Saturday, March 25, 2006

"Does it have to be *every* man?"

I have come to the unpleasant discovery that I believe once again, I am suffering for some form of mental illness. I was reviewing some of my escapades with a friend via IM, when this revelation was thrown right in my face.

I have this incredible need for men to want me...

Him: I just want to get where you're coming from....
Me: I know...that's why I want to tell you
Him: Well, I certainly understand the need to feel wanted.
Me: I just need it in a weird way
Him: I just don't know why it needs to be EVERY man you meet ... And seriously.... I'm not bustin on ya... I promise...
Me: I know...and it does need to be EVERY...I am totally freaked out by men that are indifferent to me
Him: Is this all related to "Daddy didn't want me" kind of stuff? And if it is, and you've recognized as such, do you *not* want to get past it.
Me: I doubt it...I cannot blame the distant past on current behavior that I could easily control

***feeble attempt by me to change subject***

Him: Well, this men wanting you thing... It's strange to me because it's so incongruent (at some levels) to who you are as a person. you seem so very strong.
Him: but then you have this deep need.
Me: Everyone has an Achilles Heel I guess
Him: It's definitely unusual ... I hope you don't feel like I'm judging you
Me: No, but I think there is a novel in this somewhere

*** Two days later ***

Him: I realized something the other day, actually. I've always said that I like to travel. Well, the truth is, I like to *be in other places*. The actual travel part- I don't really usually enjoy
Him: though I have met some interesting ppl from time to time
Me: I feel the same
Me: At the airport I am looking at the other passengers and feeling like I am on some weird version of the dating game
Him: Geez. This attitude of yours towards people would stress me out to no end.

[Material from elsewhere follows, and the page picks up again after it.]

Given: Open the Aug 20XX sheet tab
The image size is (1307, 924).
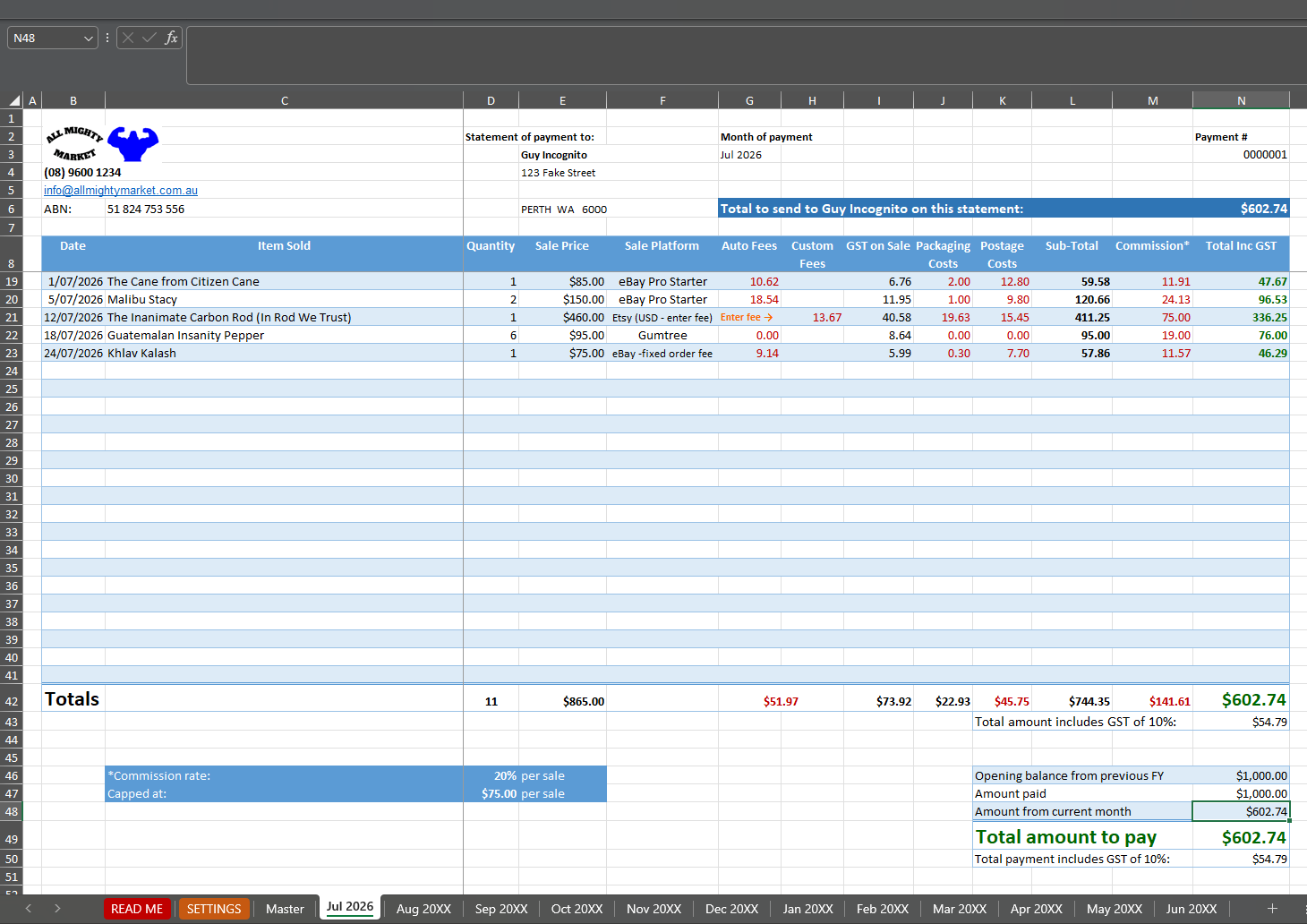Looking at the screenshot, I should (423, 909).
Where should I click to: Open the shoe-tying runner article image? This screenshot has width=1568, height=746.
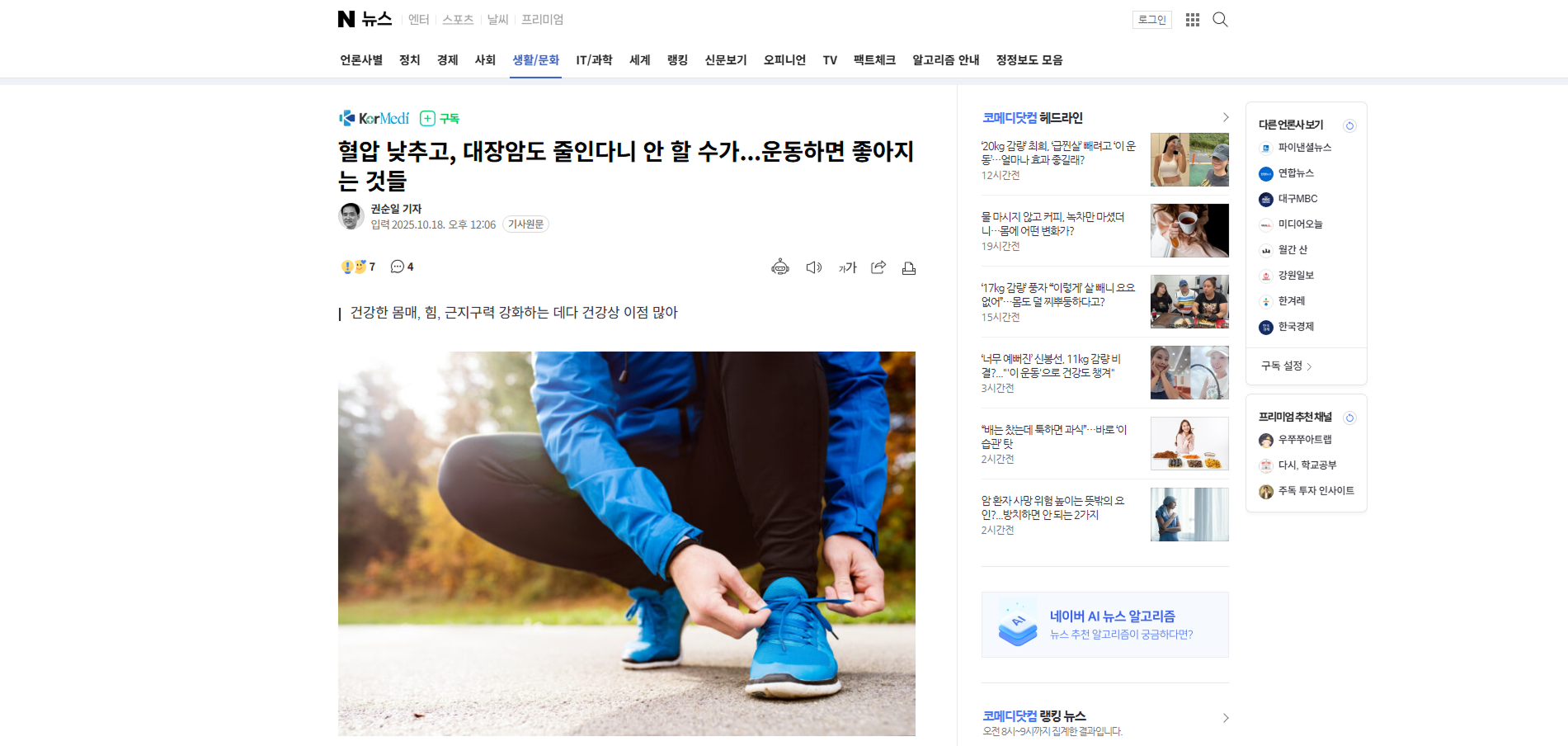627,544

At this point, I am aware of it and really I think I have always been like this (help me out here Q - I was like this in college too, right). It's just now, I find myself obsessively fixated on it. It really doesn't matter to me why I have this problem, and I don't feel particularly committed to fixing it - except that I am afraid it will affect my work, but certainly I admit that it is weird.

My friend worried about my stress, but I am more focused on his because he is married and he is coming to Sarajevo on business and is worried about dealing with a full-court press from me.

Don't worry, C...I just enjoy knowing that the interest is there. I do not let anyone actually act on it. You can leave your rosary or whatever at home.

Oooo wait! Bring it! Sorry, just kidding...that was wrong...

3 Comments:

At 7:21 PM, Anonymous Anonymous said...

That's weird. Usually, I just assume every woman wants me and work back from there. I am occasionally disappointed, but it works out most of the time....

 
At 4:52 PM, Anonymous Anonymous said...

I'm not in the same boat as Mister Underhill. For me I often pretend to be very indifferent to a woman because on some level I hate that I do feel that being attracted to a women puts me in an uncomfortable position. Seeing someting that you really want puts me in a position of feeling inferior or doing without, neither of which I like. Also, another motive for me around really attractive women is that I don't want to be yet another guy who thinks they're hot, I'd rather give them space to be seen as a human being rather than being seen only for their hotness.

jrd

 
At 2:13 AM, Blogger allysther said...

You have, indeed, been like this for all of the time that I ae known you. I would say that in college it actually extended to needing to be wanted by everyone around you. You were very popular, and worked hard to keep it that way. Not a bad thing.

The difference between now and then, though, is that our group of friends was so insular that you never needed to look far for attention. You had a group of guys who were devoted to your happiness, and wherever you went you could find at least one of them. The fact that they had eyes only for their work or for you was the best situation you could have had.

Now, the compitition for attention has extended to include family, work, travel, and a million other things. It is much harder to get a grown man's attention, divided as it is. You actually have to put some effort into being noticed, which allows you to obsess on the entire situation.